Nonspecific uptake was measured by adding the stop solution to the
membrane before the addition of the isotopes. When we examined the
effects of the FAT/CD36 inhibitor SSO, vesicles were preincubated with optimal quantities of SSO (50 µg; see Ref. 22) for 30 min and low
concentrations of bovine serum albumin (0.05%). Thereafter, vesicles
were washed before palmitate uptake studies were performed.
Skeletal Muscle Fractionation--
To determine the subcellular
location of FAT/CD36 and its redistribution in contracting muscles we
fractionated resting and contracting (30 min) skeletal muscle
homogenates using procedures to separate surface and intracellular
compartments of this tissue (20, 24) as well as modification of a
continuous Percoll gradient procedure used previously (25). Briefly,
control and 30-min contracting hind limb muscles (1.2-1.5 g) were
minced for 5 min in 10 mM NaHCO3 (pH 7.0), 0.25 M sucrose, 5 mM NaN3, and 100 µM phenylmethylsulfonyl fluoride (buffer A). The minced
muscles were homogenized (1 g/15-ml dilution) using a Polytron
(Brinkmann Instruments) at a low setting of 3 for 5 × 1 s.

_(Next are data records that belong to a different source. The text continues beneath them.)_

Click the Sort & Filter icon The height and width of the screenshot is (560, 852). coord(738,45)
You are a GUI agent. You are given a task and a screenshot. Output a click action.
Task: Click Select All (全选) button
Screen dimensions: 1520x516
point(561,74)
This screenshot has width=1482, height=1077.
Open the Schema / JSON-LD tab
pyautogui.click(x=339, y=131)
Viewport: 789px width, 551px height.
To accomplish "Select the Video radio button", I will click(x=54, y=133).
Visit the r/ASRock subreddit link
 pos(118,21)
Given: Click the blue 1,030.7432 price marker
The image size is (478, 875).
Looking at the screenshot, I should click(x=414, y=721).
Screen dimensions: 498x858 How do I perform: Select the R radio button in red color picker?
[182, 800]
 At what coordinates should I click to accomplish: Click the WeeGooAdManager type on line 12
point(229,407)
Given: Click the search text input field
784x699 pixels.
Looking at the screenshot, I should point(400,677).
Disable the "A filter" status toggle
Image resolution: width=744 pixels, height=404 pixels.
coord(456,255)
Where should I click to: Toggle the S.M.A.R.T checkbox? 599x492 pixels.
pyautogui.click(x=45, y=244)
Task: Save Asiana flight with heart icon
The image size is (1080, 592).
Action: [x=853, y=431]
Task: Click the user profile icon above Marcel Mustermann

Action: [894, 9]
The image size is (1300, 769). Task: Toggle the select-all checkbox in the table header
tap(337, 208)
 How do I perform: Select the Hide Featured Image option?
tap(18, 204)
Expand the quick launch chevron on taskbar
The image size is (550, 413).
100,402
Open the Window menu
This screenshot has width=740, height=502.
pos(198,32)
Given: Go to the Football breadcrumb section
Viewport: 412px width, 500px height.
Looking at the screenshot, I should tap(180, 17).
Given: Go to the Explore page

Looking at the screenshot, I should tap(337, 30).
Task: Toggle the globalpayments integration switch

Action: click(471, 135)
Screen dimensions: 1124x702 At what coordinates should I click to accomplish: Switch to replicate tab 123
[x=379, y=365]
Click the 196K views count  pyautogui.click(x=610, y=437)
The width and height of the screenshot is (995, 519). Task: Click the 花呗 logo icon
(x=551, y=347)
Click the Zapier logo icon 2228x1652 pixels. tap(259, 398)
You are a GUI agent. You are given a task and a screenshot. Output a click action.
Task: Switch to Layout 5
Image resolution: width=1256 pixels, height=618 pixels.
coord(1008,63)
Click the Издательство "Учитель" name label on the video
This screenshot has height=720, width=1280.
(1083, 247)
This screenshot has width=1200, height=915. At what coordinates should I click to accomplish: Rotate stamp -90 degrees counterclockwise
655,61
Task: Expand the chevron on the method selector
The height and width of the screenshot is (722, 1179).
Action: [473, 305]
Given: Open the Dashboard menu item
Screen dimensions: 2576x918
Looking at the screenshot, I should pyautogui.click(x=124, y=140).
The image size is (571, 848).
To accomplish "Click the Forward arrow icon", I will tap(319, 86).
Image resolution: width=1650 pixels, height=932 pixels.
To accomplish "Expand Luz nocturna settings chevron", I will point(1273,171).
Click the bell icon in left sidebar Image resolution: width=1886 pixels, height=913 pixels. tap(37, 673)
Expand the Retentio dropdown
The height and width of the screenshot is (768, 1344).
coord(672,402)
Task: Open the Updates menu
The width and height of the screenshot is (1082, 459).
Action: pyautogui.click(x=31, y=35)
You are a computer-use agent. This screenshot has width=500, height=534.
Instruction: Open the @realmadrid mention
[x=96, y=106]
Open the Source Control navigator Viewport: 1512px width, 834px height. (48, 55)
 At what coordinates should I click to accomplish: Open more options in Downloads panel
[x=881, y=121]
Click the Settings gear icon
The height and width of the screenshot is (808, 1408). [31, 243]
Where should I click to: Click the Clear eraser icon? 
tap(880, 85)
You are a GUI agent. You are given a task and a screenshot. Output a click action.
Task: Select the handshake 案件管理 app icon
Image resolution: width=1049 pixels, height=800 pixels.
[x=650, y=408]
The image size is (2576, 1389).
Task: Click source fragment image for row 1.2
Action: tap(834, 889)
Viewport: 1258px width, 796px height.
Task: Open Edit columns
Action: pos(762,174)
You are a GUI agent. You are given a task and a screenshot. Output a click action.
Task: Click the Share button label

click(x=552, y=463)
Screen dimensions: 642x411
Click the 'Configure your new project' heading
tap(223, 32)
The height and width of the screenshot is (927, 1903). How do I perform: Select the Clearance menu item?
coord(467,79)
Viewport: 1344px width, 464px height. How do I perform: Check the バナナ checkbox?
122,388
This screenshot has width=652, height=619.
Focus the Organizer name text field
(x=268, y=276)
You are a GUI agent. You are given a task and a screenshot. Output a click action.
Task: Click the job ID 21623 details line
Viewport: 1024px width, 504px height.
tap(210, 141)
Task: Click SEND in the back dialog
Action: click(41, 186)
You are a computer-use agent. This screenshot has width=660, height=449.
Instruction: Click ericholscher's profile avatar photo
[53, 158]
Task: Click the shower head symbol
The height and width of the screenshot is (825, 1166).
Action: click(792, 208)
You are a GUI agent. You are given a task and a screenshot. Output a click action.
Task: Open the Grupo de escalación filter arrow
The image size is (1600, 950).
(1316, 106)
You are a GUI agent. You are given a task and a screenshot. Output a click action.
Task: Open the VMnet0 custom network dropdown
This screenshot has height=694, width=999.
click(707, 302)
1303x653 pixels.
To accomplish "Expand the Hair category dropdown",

The resulting homogenate was centrifuged at 1,300 × g
for 10 min. The supernatant was saved, and the low speed pellets were
resuspended in buffer A (2 g/15 ml), homogenized, and centrifuged
again. Both supernatant fractions were pooled. The low-speed pellet was
resuspended in 0.5 M LiBr, 50 mM Tris (pH 8.5),
and 100 µM phenylmethylsulfonyl fluoride (buffer B) at a
ratio of 1 g of tissue/25 ml and stirred for 4 h. The pooled
1,300 × g supernatant fractions were centrifuged at
9,000 × g for 10 min. The 9,000 × g
pellet was saved, and the supernatant was spun at 190,000 × g for 1 h. The 190,000 × g pellet was
resuspended in 800 µl of buffer A by five strokes using a tightly
fitting Potter-Elvehjem glass homogenizer and subjected to a continuous
Percoll gradient as described below. The LiBr-treated membranes were
centrifuged first at 1,200 × g for 5 min and then at
10,000 × g for 30 min. The LiBr-10,000 × g pellet was saved. The supernatant fraction was centrifuged
at 190,000 × g for 1 h. The LiBr-190,000 × g pellet was resuspended in 1.2 ml of buffer A by 40 strokes
using a tightly fitting Potter-Elvehjem glass homogenizer. 500 µl of
both the 190,000 × g pellet and the LiBr-190,000 × g pellet were layered on top of a 7-ml Percoll suspension
(60%) in 120 mM KCl, 25 mM Hepes (pH 7.0), 5 mM NaN3, and 0.5 mM EGTA (initial
density 1.12 g/ml), resting on a cushion of 1 ml of 1.25 M
sucrose. The resulting gradients were centrifuged at 62,000 × g for 1 h. After centrifugation, 0.5-ml fractions were
collected starting from the top of the tubes. All procedures were
performed at 0 °C. The fractions were stored at Western Blotting--
We examined the effects of muscle
contraction and the recovery from muscle contraction on the appearance
of the fatty acid transport protein FAT/CD36 in the plasma membrane of
the giant sarcolemmal vesicles. For these purposes we separated
proteins using SDS-polyacrylamide gel electrophoresis and Western
blotting as we have described recently (21, 22). To detect FAT/CD36 we
used MO-25 produced by one of our laboratories (26). We also used
antibodies to the monocarboxylate transporter protein 1 (MCT1) (a gift
from Dr. A. P. Halestrap, University of Bristol, Bristol, U. K.) (27,
28) and the glucose transporters GLUT-1 and GLUT-4 (East Acres
Biologicals) to ascertain that the modified fractionation procedures
could detect the well known contraction-induced GLUT-4 translocation
and the lack of GLUT-1 translocation, because GLUT-1 is confined to the
surface of the muscle (for review, see Refs. 29 and 30). MCT1 is also
confined to the plasma membrane and is not altered by muscle
contraction.2
Palmitate Uptake by Giant Sarcolemmal Vesicles
Palmitate Uptake during and after Muscle Contraction--
Uptake
of palmitate by giant vesicles prepared from contracting muscles was
increased (Fig. 1A,
p < 0.05). An increase was already apparent by 1 min
(+20%), and after 5 min the transport rate was increased significantly
(+29%) from that observed in control muscles (p < 0.05, Fig. 1A). By the end of the 30-min contraction period
the palmitate uptake had increased even further (+75%)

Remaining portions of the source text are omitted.